### ABOUT THIS EXERCISE
State the number of lines below in which the word "will" appears. Nothing else belongs in the answer.

### DATA IN THIS EXERCISE

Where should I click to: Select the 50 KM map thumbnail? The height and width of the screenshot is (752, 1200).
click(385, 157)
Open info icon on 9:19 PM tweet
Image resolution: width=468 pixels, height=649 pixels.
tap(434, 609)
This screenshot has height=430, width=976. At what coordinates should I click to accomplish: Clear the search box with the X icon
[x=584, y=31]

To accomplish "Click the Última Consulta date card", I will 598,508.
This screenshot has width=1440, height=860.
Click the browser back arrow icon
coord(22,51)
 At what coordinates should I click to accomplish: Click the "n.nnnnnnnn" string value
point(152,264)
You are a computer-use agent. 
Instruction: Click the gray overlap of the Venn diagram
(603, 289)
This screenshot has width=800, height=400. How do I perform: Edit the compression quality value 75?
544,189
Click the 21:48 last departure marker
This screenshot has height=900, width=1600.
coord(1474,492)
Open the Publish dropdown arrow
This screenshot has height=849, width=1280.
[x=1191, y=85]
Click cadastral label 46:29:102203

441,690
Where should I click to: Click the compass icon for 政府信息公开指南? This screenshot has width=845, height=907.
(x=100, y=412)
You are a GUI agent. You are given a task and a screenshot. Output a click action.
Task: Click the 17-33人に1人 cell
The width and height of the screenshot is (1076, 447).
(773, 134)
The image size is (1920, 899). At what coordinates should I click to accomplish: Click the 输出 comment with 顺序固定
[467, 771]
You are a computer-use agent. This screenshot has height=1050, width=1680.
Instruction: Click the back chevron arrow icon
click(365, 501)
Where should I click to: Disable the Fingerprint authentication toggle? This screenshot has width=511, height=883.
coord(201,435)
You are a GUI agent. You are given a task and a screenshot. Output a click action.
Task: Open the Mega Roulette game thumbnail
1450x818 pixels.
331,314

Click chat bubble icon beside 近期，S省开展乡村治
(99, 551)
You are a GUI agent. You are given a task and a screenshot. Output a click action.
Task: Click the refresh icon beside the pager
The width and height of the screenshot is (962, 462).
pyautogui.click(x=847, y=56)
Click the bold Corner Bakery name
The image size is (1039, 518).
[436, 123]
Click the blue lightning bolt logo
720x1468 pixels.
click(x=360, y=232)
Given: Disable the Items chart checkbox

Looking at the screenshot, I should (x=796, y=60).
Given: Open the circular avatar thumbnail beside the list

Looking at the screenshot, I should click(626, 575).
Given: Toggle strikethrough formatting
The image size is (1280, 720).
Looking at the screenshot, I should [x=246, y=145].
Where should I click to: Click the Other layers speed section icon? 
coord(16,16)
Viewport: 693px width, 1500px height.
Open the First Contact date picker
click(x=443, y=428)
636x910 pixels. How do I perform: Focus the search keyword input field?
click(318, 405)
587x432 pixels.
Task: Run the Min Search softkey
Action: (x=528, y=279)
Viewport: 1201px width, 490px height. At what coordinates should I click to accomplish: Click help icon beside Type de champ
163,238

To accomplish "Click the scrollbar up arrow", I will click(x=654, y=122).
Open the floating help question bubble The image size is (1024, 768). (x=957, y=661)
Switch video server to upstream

### WORKED SOLUTION
2